**TASK PROMPT**
An exact reproduction of each record is required.

**RECORDS**
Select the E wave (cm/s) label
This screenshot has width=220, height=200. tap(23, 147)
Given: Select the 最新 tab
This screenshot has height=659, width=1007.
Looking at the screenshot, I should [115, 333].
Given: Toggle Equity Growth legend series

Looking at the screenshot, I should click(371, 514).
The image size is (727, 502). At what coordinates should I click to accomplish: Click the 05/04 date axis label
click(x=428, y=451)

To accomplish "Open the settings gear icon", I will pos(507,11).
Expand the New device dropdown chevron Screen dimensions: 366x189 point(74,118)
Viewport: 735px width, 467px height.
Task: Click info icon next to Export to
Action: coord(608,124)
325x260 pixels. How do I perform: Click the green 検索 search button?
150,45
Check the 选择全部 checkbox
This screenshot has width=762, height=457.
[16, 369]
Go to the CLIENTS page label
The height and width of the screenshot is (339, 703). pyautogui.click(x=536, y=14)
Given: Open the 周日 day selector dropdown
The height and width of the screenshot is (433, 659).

**OUTPUT OF THE TASK**
Select the E wave (cm/s) label
This screenshot has width=220, height=200. tap(23, 147)
Given: Select the 最新 tab
This screenshot has height=659, width=1007.
Looking at the screenshot, I should [115, 333].
Given: Toggle Equity Growth legend series

Looking at the screenshot, I should click(371, 514).
The image size is (727, 502). At what coordinates should I click to accomplish: Click the 05/04 date axis label
click(x=428, y=451)

To accomplish "Open the settings gear icon", I will pos(507,11).
Expand the New device dropdown chevron Screen dimensions: 366x189 point(74,118)
Viewport: 735px width, 467px height.
Task: Click info icon next to Export to
Action: coord(608,124)
325x260 pixels. How do I perform: Click the green 検索 search button?
150,45
Check the 选择全部 checkbox
This screenshot has width=762, height=457.
[16, 369]
Go to the CLIENTS page label
The height and width of the screenshot is (339, 703). pyautogui.click(x=536, y=14)
Given: Open the 周日 day selector dropdown
The height and width of the screenshot is (433, 659).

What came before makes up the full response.